A dozen years ago I joined Toastmasters (www.Toastmasters.org) to overcome my fear of public speaking. Once that fear was tamed, I would push myself out of my comfort zone by entering speaking contests. In this case, it was the evaluation contest.
I won at the club, area, and division level, which took me to the big show, the district contest. The event was held in a hotel ballroom with 300 people present. Nothing to be nervous about there, right?!
We drew for speaking order and, as bad luck would have it, I drew the first position. The first evaluator has just five minutes to gather their thoughts before giving their evaluation before the judges and audience. So if I wasn't nervous enough, this just about sent me over the edge!

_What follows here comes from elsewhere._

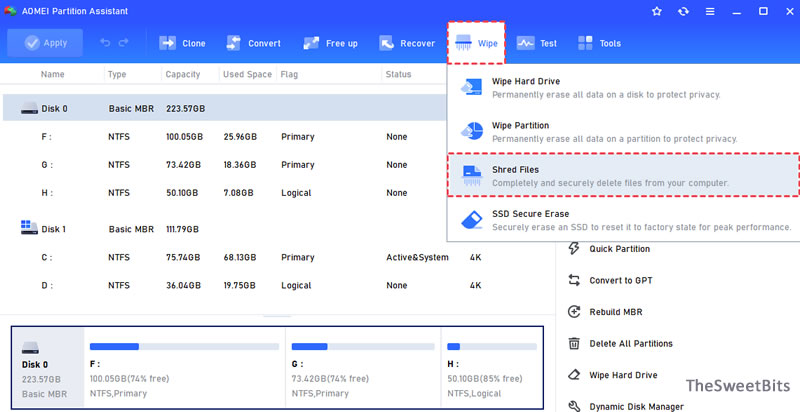Click the Apply button

45,43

However, I had a secret weapon: I knew the power of the breath to calm nerves and relieve anxiety. After finding a quiet room, I spent 10 minutes practicing alternate nostril breathing (see below). When finished, I was calm, relaxed, and had experienced a major shift in attitude. I decided that since I was the first evaluator, I would set the bar so high, no one else would be able to jump over it. I went on to win the contest (yeay!). Had it not been for this breathing exercise however, I'm certain my anxiety would have gotten the best of me.
This technique not
only calms you down, but it synchronizes the two hemispheres of your
brain, enabling you to perform using your whole brain.

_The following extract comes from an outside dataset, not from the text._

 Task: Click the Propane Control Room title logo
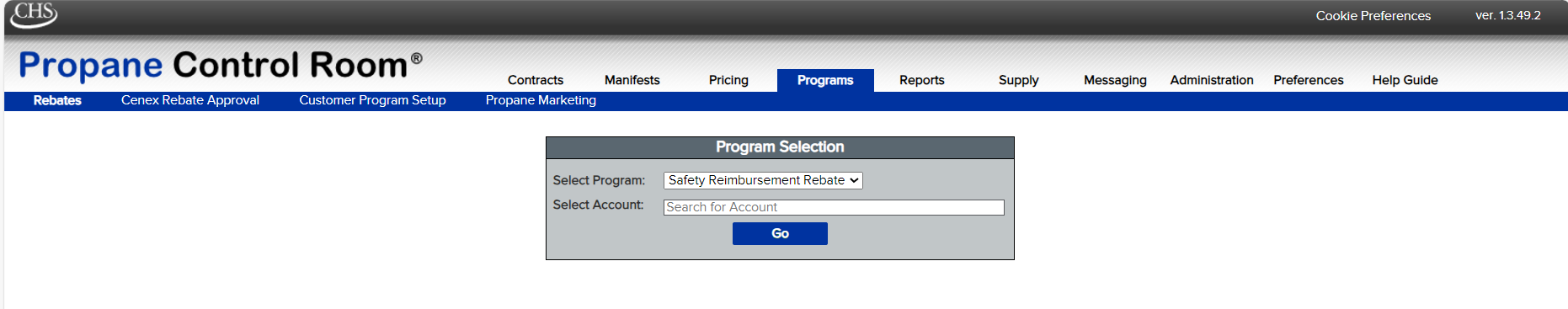[220, 65]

ALTERNATE NOSTRIL BREATHING
1. Sitting with your spine erect, keep your chin centered over your collar bone.
2. Using the thumb your right hand, close off your right nostril just under the cartilage. Breathe deeply into your left nostril.
3. Using your ring finger, close off your left nostril, release your thumb, and exhale out the right nostril.
4. Breath in through the right nostril without switching fingers.
5. Close the right nostril with your thumb again and exhale out the left nostril. This completes one cycle of alternate nostril breathing.
To reiterate, one cycle includes: Inhale left, exhale right. Inhale right, exhale left. Always start and end on the left. Begin by practicing three cycles and work your way up to 10 cycles.
Don't wait until you're under the gun to begin practicing this technique. Daily practice helps smooth the rough edges off your day, and will be there ready and waiting for you when you need it most. Begin balancing your brain today by practicing alternate nostril breathing.